Beliau bercerita “di Berau tidak ada pengemis, di sini tidak diizinkan
mengemis, karena mengemis itu jiwa pemalas, seorang pemalas tidak boleh ada di
Berau”, katanya. Beliau juga bercerita di Berau tidak ada mall, jadi ketika ada
semacam pasar malam semua orang akan berbondong-bondong ketempat itu, walaupun
jarak yang ditempuh sangat jauh. Terkait pendidikan di Berau hanya kurang SDM,
kalau guru bisa digambarkan misalnya dibutuhkan 5 orang guru, yang mendaftar
hanya 1 atau dua. Kendala yang mungkin dihadapi adalah tidak tersebarnya informasi
tersebut atau faktor tempat yang terlalu pelosok. Kemudian suatu ketika beliau
mengajak kami jalan-jalan menuju ladang yang ada di sekitaran rumah. Terdapat satu
tanah yang sangat luas. Beliau tersenyum melihat luasnya tanah itu, kemudian
dengan nada tegas dan penuh harap beliau berkata kepada saya, “mbk.. tanah ini
bukan milik saya, tapi tanah ini akan dibangun hotel yang besar. Bukan saya
tidak bangga tempat ini menjadi hotel yang artinya Berau mampu mengundang
pengunjung dari berbagai daerah sehingga membutuhkan hotel untuk singgah. Dari
lubuk hati yang paling dalam saya bermimpi.. sebelum hotel ini dibangun saya
akan membli tanah ini dan akan saya bangun sebuah pondok pesantren, tempat
untuk berjihad menimba ilmu bagi anak-anak
bangsa. Sudah saya katakan hasrat hati saya ini kepada sahabat-sahabat saya.

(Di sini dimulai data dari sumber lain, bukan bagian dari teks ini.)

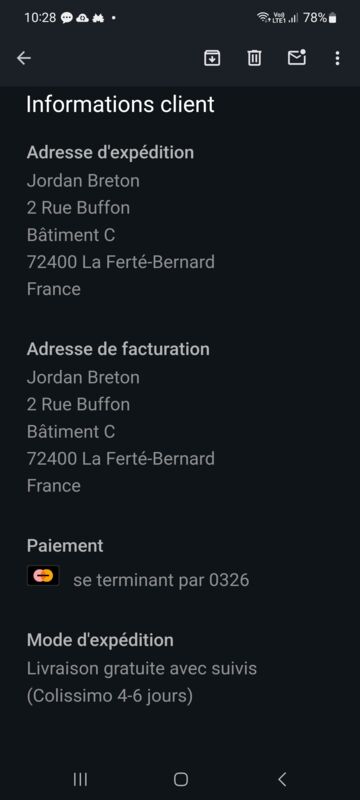Tap the Android navigation back chevron
The width and height of the screenshot is (360, 800).
click(282, 779)
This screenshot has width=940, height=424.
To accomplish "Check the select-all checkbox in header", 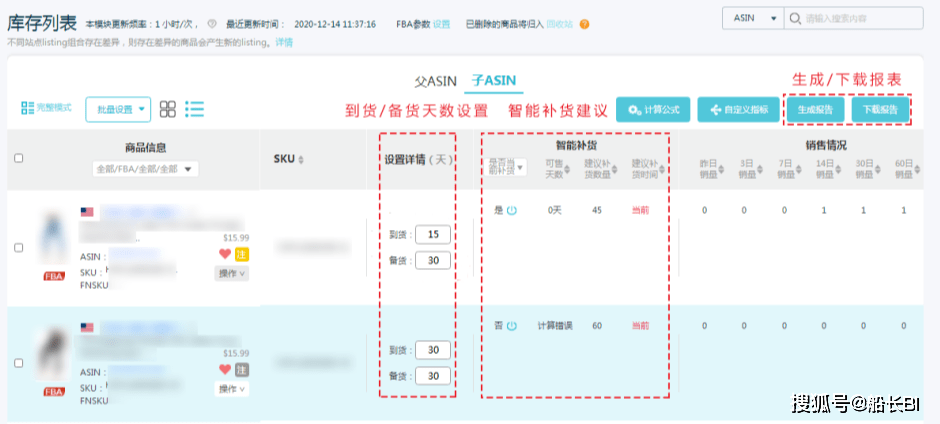I will click(19, 158).
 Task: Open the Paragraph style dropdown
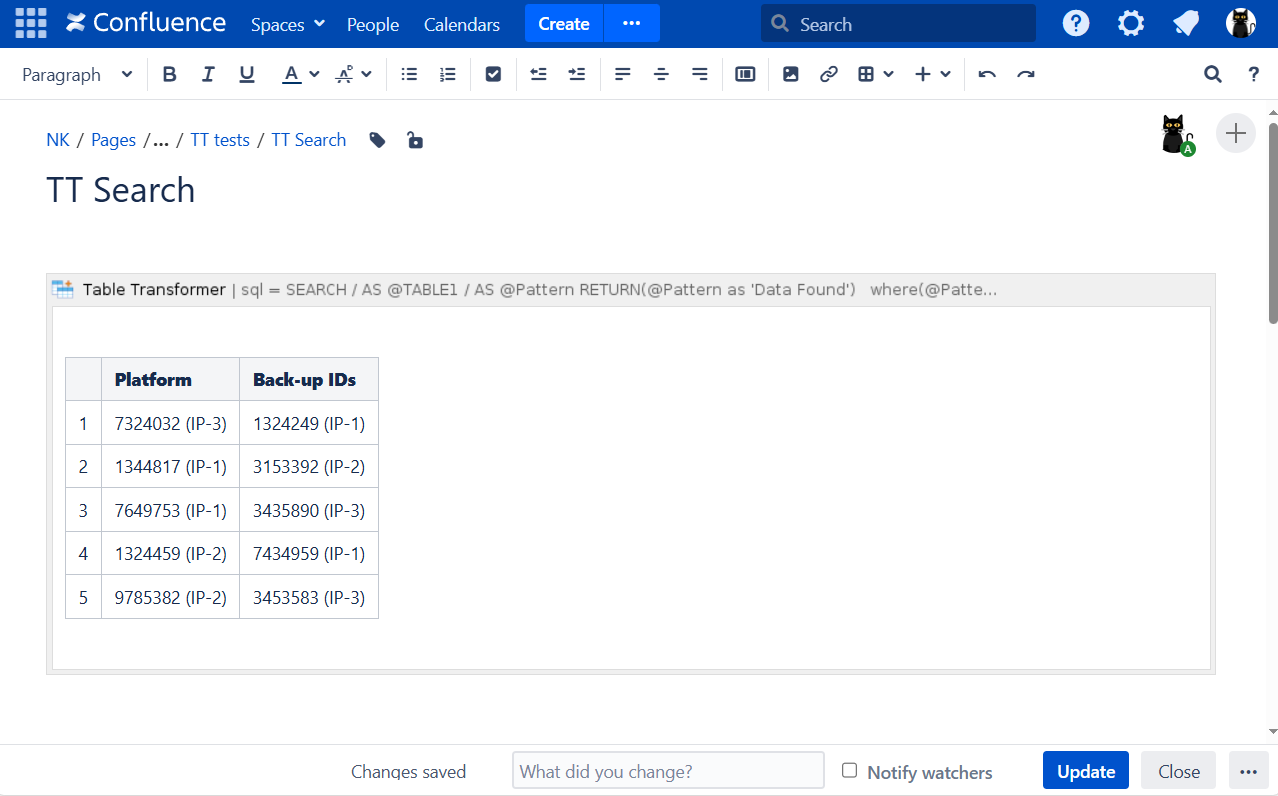point(77,74)
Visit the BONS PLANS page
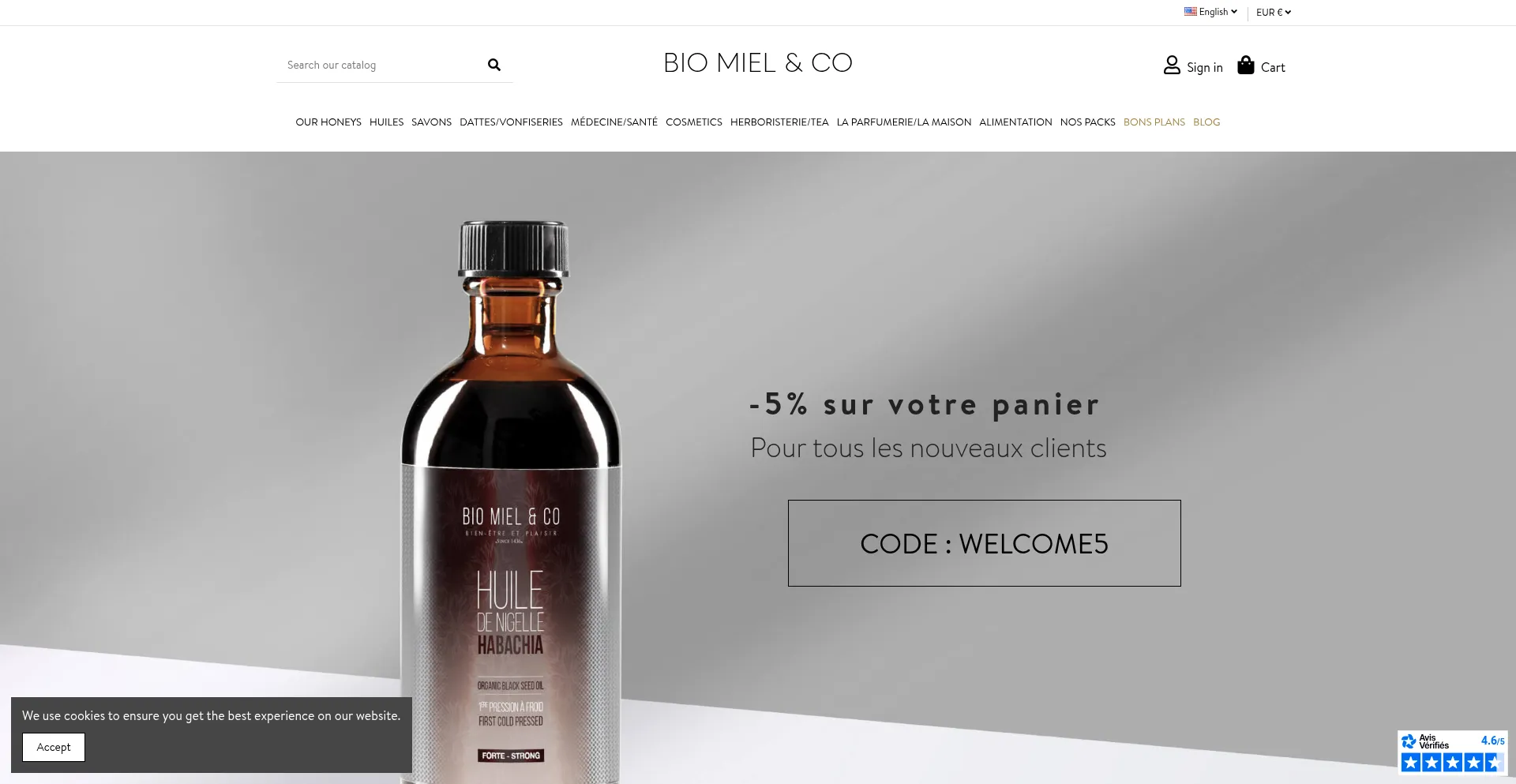 (1154, 122)
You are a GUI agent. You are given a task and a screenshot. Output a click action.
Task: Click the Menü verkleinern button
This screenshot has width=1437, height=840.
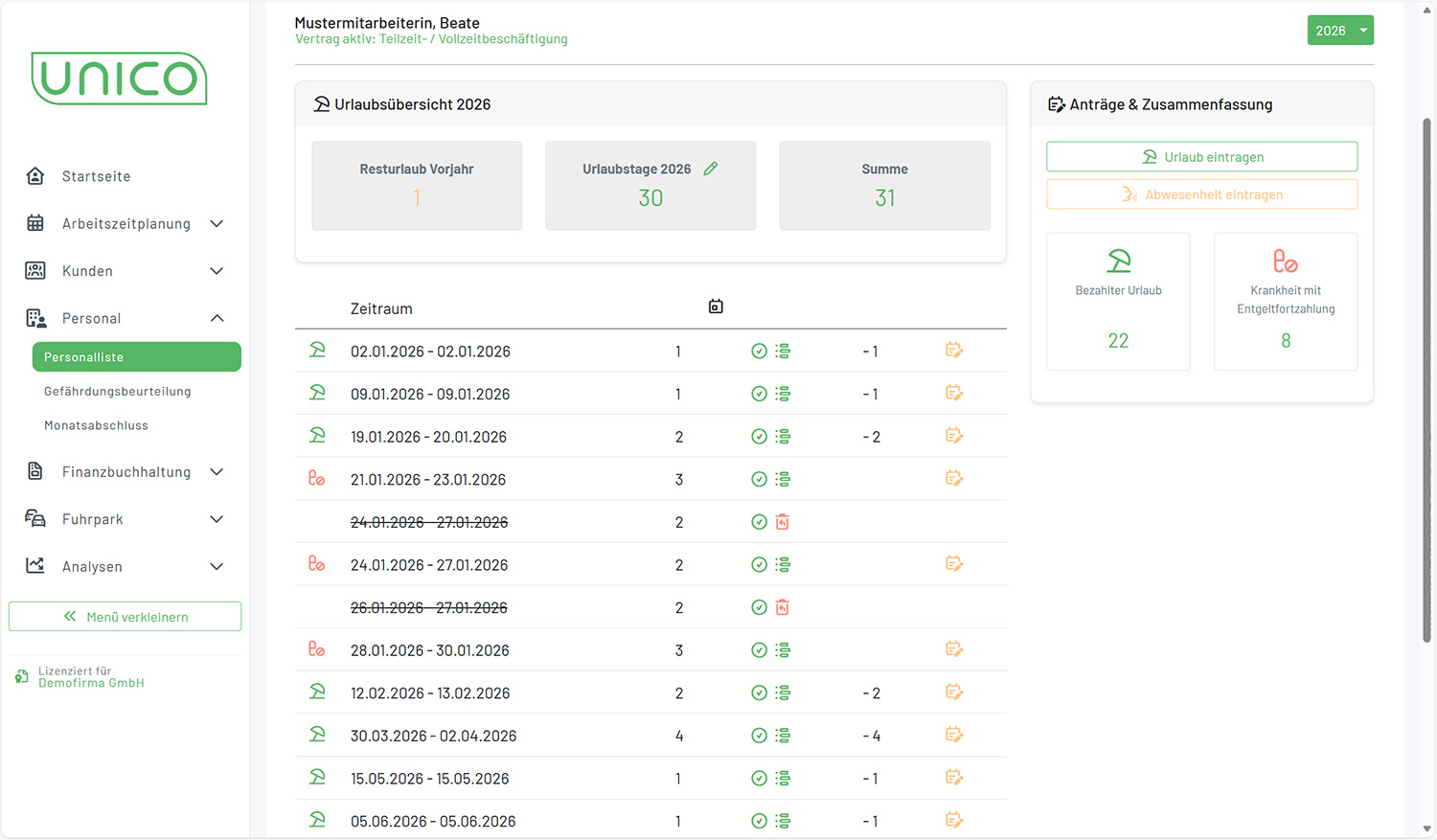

Kiranya memungkinkan merekapun akan ikut serta dalam membangun dan mengelola
pesantren itu nantinya.” Saya tertegun mendengar apa yang beliau ucapkan.
Kemudian kami bersama-sama berdoa membacakan Al-Fatihah agar Allah menghendaki.
Sampai saat ini saya masih kagum dengan impian seorang Khoirul Annam yang hidup
di pedalaman Berau, semangat yang besar dan menggebu itu mnyentil hati saya. Lalu
apa?/ tidak ada yang dapat saya lakukan selalin membantu dengan doa.
Saudaraku.. Mari membuka mata dan hati untuk membangun semangat agar
bisa sama-sama bangkit dan maju dengan menolong saudara-saudara yang tertinggal
dan membuthkan. Menurut saya pribadi ilmu bisa didapat
kapan saja dan dimana saja, yang sulit adalah menumbuhkan semangat untuk
mencari ilmu itu sendiri serta mengamalkannya. Sudah banyak bukti bahwa
orang-orang Indonesia hebat, hanya saja masih ada beberapa kekurangan
diantaranya, yaitu wadah bagi orang-orang yang ingin mengeksplor kemampuannya
lantaran kenadala ekonomi dan lain sebagainya. Pesan saya.. jangan takut merantau, dimanapun persinggahan kita.. diharapkan kita dapat saling berbagi, baik ilmu maupun pengalaman,
yang kemudian dapat membawa kebaikan bagi bangsa Indonesia. Kita satu, mari
bersatu meraih cita bangsa.
Dari pengalaman itu juga hasrat
hati saya ingin merantau muncul, meninggalkan tanah Jogja mencari arti
kehidupan yang sesunggguhnya. Belajar, beramal, dan berlari bersama mengejar Impian. Merengkuh asa
dari ketertinggalan. Indonesia harus bisa bangkit, Indonesia harus jaya,
Indonesia harus Cerdas agar tak lagi tertindas.